* Stated task
Copy the records word for word, starting at the first line and ending at the line that contains "View the 9万", with both ends included.

* Data in this exercise
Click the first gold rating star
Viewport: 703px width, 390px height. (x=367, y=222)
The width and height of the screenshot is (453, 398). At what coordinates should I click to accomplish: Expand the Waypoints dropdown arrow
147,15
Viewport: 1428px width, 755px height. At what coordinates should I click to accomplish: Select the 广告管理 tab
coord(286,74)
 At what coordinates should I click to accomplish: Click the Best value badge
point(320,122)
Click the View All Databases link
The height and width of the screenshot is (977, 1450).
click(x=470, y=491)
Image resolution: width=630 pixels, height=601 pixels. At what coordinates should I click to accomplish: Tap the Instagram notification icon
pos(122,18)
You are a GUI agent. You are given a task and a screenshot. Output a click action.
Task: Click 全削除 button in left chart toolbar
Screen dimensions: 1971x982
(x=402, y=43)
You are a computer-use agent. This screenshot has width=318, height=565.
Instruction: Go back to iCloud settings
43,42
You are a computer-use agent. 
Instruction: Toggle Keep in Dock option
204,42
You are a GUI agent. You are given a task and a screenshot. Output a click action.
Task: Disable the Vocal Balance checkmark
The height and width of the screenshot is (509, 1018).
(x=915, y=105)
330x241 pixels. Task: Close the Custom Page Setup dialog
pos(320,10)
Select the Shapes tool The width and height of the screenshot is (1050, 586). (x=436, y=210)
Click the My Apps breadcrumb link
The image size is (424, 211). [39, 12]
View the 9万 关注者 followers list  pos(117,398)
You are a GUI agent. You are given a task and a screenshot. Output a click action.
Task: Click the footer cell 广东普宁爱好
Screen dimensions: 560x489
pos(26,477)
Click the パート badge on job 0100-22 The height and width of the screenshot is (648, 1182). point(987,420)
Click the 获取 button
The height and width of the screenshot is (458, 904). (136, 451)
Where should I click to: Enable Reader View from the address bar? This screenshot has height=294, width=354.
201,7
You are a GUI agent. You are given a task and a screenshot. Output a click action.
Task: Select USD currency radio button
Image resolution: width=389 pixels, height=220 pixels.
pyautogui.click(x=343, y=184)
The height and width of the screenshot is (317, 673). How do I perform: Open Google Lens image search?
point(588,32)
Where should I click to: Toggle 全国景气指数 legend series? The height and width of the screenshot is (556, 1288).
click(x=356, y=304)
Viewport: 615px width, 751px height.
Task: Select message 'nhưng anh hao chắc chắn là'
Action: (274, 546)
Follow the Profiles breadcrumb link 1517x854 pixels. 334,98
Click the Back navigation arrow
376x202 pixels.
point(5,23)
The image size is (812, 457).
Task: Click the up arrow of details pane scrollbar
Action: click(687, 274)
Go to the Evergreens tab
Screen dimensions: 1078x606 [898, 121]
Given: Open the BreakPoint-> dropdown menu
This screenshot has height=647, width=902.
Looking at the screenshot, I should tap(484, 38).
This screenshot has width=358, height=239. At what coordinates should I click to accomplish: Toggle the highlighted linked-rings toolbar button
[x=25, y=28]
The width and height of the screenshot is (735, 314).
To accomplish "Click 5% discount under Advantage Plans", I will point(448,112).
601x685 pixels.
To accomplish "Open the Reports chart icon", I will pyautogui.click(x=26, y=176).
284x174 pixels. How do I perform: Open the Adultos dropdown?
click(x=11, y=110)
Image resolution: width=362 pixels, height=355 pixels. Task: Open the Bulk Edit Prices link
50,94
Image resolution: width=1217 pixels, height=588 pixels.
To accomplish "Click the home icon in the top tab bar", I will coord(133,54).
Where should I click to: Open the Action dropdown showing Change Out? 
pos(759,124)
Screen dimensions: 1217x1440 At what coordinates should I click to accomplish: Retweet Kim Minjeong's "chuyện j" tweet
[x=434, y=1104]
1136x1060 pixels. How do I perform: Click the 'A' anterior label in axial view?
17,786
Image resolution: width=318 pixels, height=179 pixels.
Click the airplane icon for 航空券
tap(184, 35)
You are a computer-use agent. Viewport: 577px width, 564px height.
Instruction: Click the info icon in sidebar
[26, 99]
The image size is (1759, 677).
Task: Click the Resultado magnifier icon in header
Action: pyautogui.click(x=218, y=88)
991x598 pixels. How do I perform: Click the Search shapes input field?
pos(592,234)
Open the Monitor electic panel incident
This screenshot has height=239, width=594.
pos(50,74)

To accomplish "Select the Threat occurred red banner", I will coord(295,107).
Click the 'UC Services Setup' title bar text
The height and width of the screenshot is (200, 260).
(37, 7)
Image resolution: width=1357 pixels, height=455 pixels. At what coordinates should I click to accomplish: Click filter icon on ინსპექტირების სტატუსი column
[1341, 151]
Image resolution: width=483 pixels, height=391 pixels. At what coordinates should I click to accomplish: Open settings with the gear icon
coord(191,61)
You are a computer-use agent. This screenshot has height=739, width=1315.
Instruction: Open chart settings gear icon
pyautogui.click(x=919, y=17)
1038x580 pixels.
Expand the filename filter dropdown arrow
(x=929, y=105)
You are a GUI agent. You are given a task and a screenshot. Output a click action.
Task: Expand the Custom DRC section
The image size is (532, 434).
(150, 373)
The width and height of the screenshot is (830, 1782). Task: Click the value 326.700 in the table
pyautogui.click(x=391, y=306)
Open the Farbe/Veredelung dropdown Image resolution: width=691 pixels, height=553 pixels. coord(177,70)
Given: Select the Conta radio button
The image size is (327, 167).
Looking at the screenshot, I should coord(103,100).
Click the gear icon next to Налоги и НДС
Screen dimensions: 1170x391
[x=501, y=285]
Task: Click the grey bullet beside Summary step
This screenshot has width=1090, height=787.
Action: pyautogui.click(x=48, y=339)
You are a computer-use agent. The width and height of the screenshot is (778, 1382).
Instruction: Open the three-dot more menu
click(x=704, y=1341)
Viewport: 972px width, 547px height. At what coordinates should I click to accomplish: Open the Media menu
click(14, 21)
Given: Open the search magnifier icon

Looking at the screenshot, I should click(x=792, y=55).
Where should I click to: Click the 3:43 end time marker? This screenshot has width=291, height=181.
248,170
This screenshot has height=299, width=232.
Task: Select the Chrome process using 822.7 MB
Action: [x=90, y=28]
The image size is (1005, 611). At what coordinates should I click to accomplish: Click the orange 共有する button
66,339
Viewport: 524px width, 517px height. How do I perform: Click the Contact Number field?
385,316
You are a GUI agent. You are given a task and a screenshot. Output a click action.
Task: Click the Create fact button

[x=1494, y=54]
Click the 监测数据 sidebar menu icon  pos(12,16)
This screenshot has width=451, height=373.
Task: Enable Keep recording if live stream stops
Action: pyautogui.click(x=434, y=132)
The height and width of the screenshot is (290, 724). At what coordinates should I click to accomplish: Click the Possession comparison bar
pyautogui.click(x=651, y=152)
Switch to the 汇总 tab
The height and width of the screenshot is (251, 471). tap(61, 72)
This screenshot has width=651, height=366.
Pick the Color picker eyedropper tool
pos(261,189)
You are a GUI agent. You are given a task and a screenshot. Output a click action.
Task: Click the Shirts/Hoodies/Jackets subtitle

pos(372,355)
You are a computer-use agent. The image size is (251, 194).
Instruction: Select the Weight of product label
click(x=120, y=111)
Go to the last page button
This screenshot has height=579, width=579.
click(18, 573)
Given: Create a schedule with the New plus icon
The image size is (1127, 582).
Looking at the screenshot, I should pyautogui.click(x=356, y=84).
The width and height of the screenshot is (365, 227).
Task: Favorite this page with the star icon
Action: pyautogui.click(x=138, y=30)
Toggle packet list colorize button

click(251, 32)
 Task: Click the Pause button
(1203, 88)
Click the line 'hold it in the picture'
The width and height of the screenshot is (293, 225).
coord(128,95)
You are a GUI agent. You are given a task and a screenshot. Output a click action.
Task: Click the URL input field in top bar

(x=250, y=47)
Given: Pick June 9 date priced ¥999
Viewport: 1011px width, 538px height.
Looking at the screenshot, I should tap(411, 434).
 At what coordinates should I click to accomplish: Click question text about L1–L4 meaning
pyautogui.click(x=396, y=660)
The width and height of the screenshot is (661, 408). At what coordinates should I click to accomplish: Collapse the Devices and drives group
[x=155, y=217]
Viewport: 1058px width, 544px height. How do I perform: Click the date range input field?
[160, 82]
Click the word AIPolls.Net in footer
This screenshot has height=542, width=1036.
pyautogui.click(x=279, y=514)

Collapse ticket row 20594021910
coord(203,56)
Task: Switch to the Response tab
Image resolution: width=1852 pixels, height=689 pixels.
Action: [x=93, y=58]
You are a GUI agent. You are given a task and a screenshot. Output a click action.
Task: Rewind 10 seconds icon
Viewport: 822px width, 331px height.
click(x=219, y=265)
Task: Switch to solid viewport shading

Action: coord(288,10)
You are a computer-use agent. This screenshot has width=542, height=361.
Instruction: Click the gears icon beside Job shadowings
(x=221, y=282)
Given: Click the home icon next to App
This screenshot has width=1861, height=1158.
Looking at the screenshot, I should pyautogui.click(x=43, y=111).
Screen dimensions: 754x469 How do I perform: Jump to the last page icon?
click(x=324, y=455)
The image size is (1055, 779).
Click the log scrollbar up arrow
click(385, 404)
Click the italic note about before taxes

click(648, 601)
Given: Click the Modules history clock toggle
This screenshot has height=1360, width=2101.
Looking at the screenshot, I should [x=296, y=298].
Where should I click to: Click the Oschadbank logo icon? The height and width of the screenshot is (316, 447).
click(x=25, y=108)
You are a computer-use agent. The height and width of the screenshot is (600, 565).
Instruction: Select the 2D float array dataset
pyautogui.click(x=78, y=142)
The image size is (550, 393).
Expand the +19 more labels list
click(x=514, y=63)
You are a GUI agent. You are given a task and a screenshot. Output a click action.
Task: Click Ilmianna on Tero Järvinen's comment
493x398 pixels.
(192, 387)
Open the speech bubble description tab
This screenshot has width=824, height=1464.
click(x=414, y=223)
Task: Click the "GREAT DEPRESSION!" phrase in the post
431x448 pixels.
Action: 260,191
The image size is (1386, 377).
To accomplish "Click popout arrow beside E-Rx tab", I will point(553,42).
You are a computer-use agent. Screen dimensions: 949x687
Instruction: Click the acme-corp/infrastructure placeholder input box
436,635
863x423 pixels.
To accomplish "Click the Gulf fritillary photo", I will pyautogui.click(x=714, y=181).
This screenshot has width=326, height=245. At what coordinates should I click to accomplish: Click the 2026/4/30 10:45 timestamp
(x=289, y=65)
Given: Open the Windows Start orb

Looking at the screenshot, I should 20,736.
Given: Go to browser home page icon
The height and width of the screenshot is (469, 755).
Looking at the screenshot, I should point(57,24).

* Output below
Click the first gold rating star
Viewport: 703px width, 390px height. (x=367, y=222)
The width and height of the screenshot is (453, 398). At what coordinates should I click to accomplish: Expand the Waypoints dropdown arrow
147,15
Viewport: 1428px width, 755px height. At what coordinates should I click to accomplish: Select the 广告管理 tab
coord(286,74)
 At what coordinates should I click to accomplish: Click the Best value badge
point(320,122)
Click the View All Databases link
The height and width of the screenshot is (977, 1450).
click(x=470, y=491)
Image resolution: width=630 pixels, height=601 pixels. At what coordinates should I click to accomplish: Tap the Instagram notification icon
pos(122,18)
You are a GUI agent. You are given a task and a screenshot. Output a click action.
Task: Click 全削除 button in left chart toolbar
Screen dimensions: 1971x982
(x=402, y=43)
You are a computer-use agent. This screenshot has width=318, height=565.
Instruction: Go back to iCloud settings
43,42
You are a computer-use agent. 
Instruction: Toggle Keep in Dock option
204,42
You are a GUI agent. You are given a task and a screenshot. Output a click action.
Task: Disable the Vocal Balance checkmark
The height and width of the screenshot is (509, 1018).
(x=915, y=105)
330x241 pixels. Task: Close the Custom Page Setup dialog
pos(320,10)
Select the Shapes tool The width and height of the screenshot is (1050, 586). (x=436, y=210)
Click the My Apps breadcrumb link
The image size is (424, 211). [39, 12]
View the 9万 关注者 followers list  pos(117,398)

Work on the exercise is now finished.